タイトルは『プリムの誘惑~最弱の俺がロリ爆乳の淫魔に目を付けられたせいで最強へと成り上がる羽目になった件』。
「最低です!」
ネルはタイトルの「ロリ爆乳の淫魔に」あたりまで読んだ段階で限界に達し、いかがわしい表紙と、それ以上にいかがわしい名前のついた本を放り投げた。
「ああっ、こらっ、思春期男子の聖書を投げるでない! 我が思い出の愛読書が!」
「見損ないました、ウィルハルト・トリスタン・スパーダ第二王子」
「やめてくれ、蔑んだ目で睨みながら余所余所しくフルネームで呼ぶのはやめてくれ」
若干、心苦しい表情になりながらも、バッサリと床に落ちた大切な青春の一冊を拾い上げるウィルハルト。
丁寧に表紙を払ってから、えふん、と咳払いを一つして、改めてネルへと向き合う。
「よいか、この一冊に、男心のなんたるかが詰まっておるのだ」
「……」
ネルの視線はいまだに冷たい。今日の話し合いの最初に、自分を殺すことも考えていたような時よりも、さらに温度が低い気さえする。

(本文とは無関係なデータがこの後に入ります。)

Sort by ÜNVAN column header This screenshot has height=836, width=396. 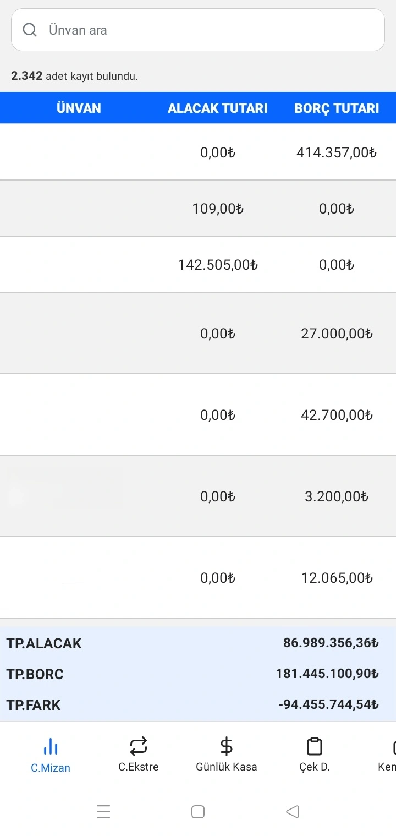click(x=79, y=108)
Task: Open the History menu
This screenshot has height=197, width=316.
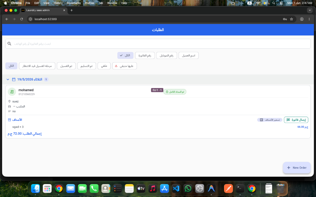Action: click(x=58, y=3)
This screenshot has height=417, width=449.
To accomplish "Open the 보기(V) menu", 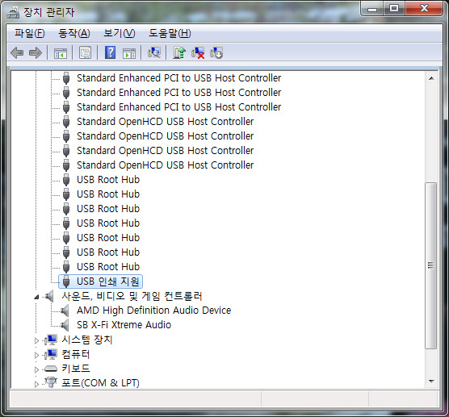I will point(120,33).

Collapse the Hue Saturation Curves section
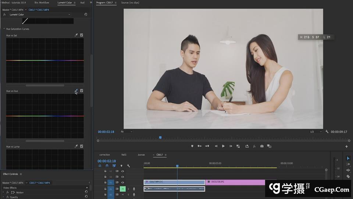4,29
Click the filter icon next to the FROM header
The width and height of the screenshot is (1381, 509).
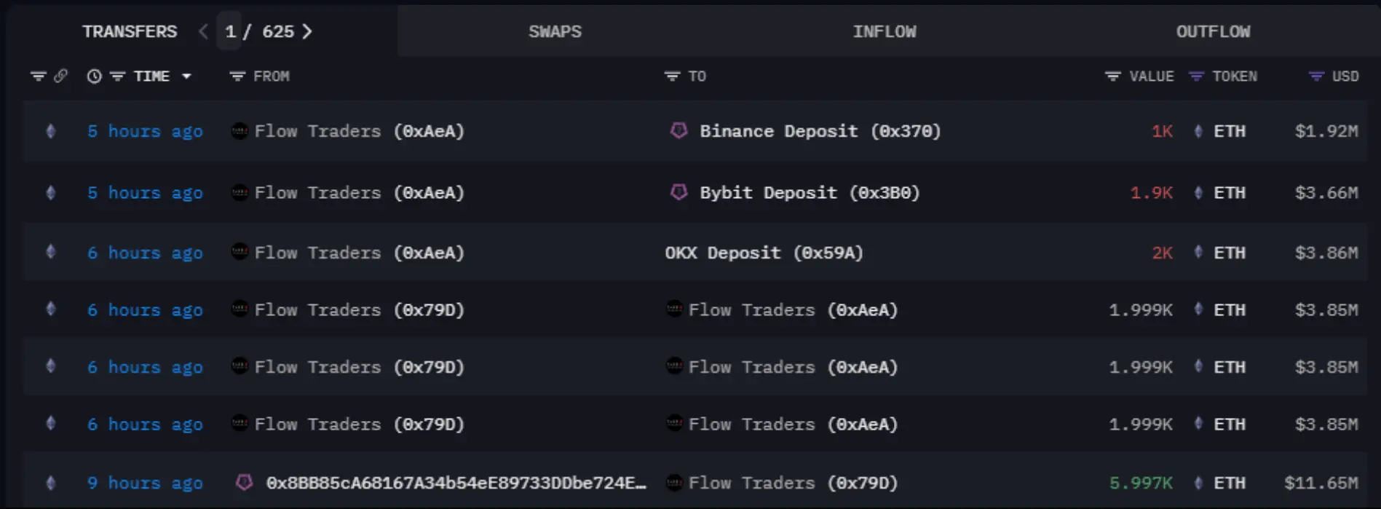point(237,76)
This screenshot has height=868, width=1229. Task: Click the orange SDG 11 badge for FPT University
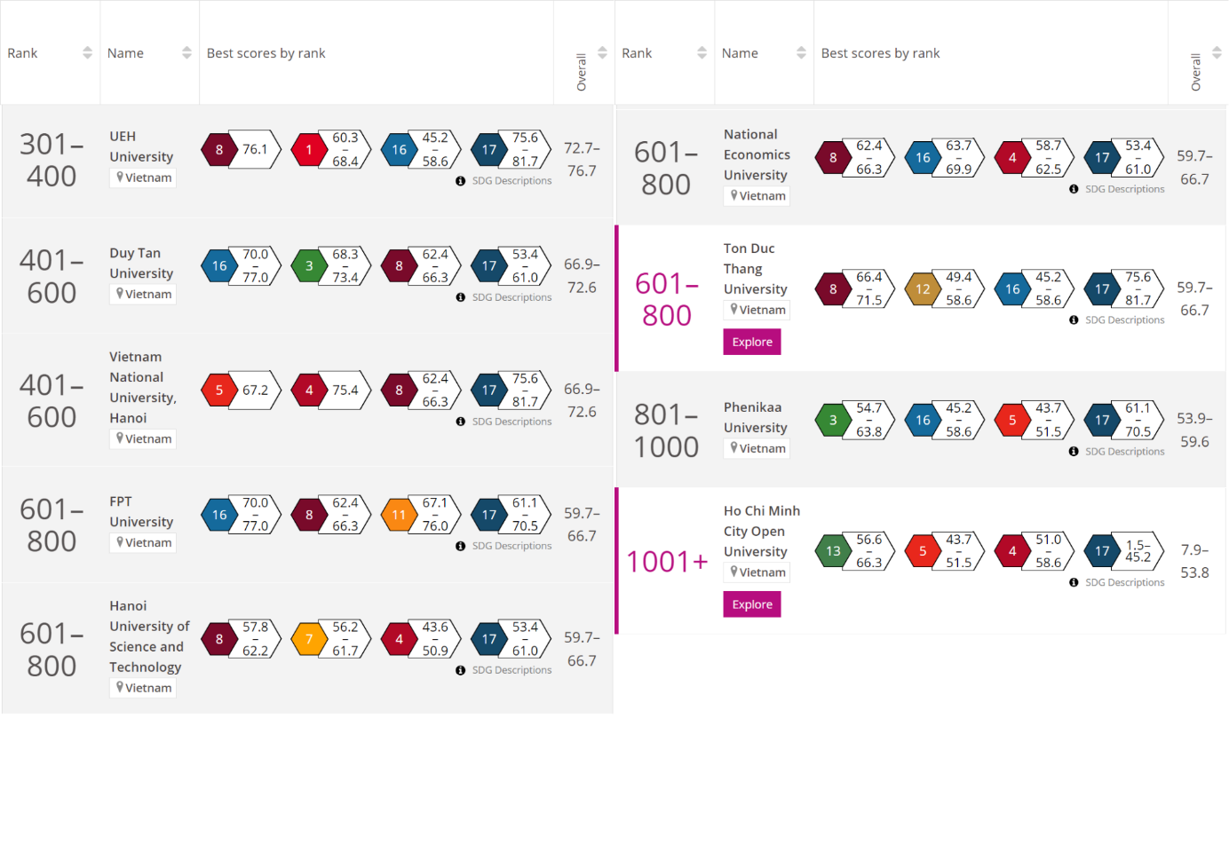[399, 515]
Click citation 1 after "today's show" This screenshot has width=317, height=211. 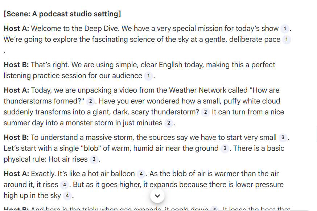coord(285,28)
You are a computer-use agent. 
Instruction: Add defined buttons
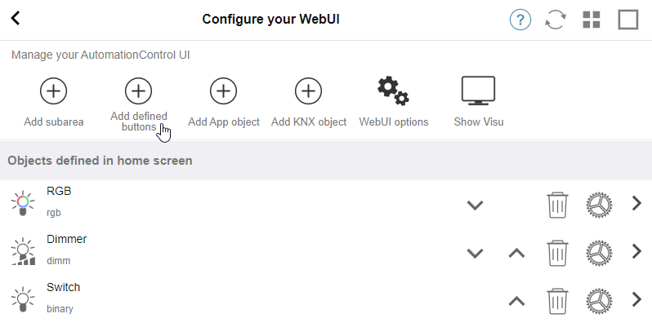tap(138, 91)
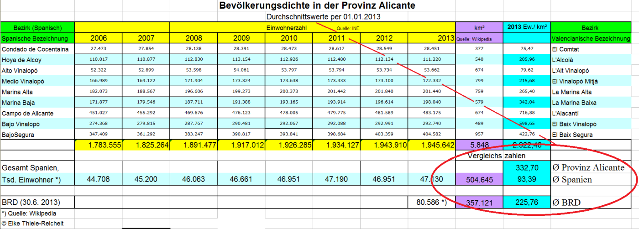
Task: Select the 2013 total cell 1.945.642
Action: pos(431,146)
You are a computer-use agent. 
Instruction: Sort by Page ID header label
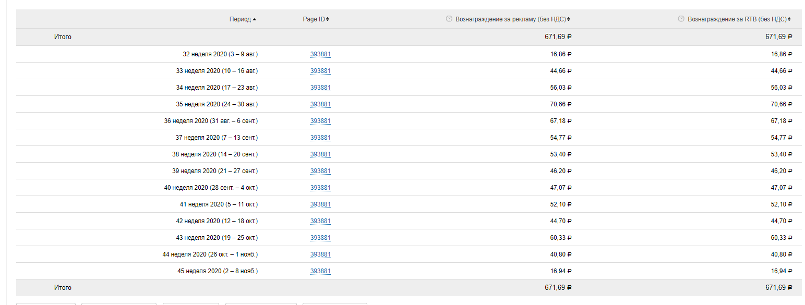click(314, 19)

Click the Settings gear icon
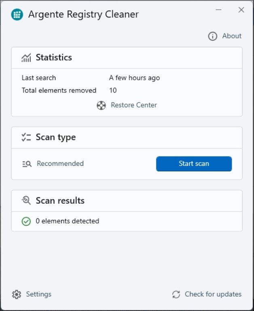[17, 294]
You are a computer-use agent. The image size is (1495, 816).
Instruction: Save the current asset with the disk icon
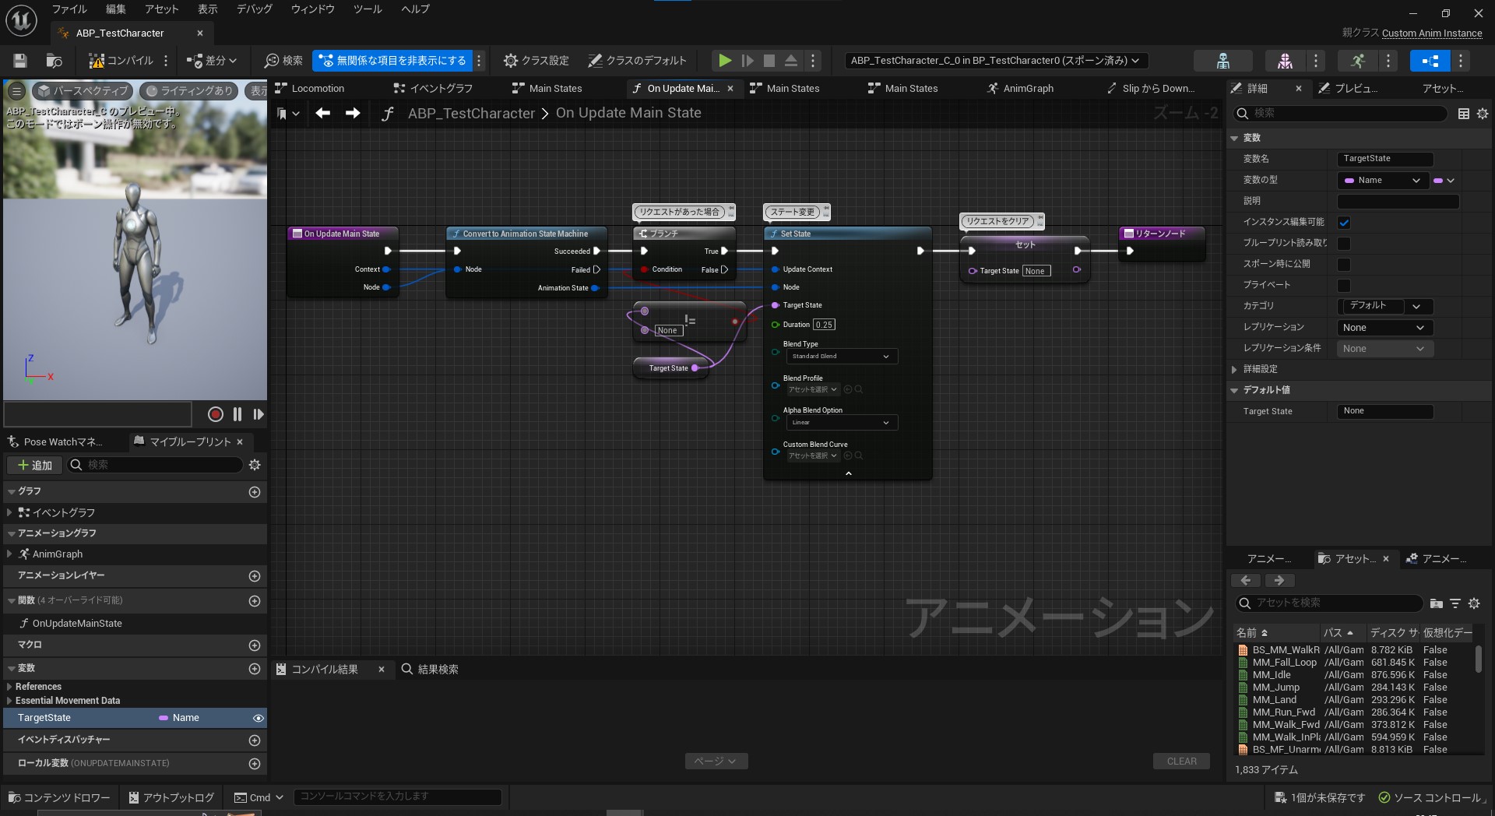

「信じよ、我は決して、嫌がらせでこの本を見せたワケではないのだ。世の女性が『セレーネ恋文譚』に憧れるように、世の青少年は、この『プリムの誘惑~最弱の俺がロリ爆乳の淫魔に目を付けられたせいで最強へと成り上がる羽目になった件』に憧れるのだ」
「そのタイトルをフルで言うのはやめてください。耳が穢れる思いです」
「いや、この長文タイトルというのは、数多あるライバル書籍の中でも読者の目を引くという、画期的な手法で――」
「聞くに堪えません」
俄かに、ネルの体からは迸る魔力のオーラががが……
「世の青少年は、この『プリムの誘惑』に憧れるのだ」
ともかく、話の主題を戻すことに成功した。
「これを……私に、読めと……」
「男が何を好むか、これを読んでとくと学ぶが良い」
「し、信じられません、クロノくんが本当に、こんな……犯罪です」
「クロノとて、じれったいラブレターのやり取りよりも、あの手この手で迫られる方が嬉しいに決まっておる」
「そ、そっ、そんな、はしたない!」
顔を真っ赤にするネルは、すっかり一度クロノに「抱いて」と迫ったことなど、遥か記憶の彼方にある模様。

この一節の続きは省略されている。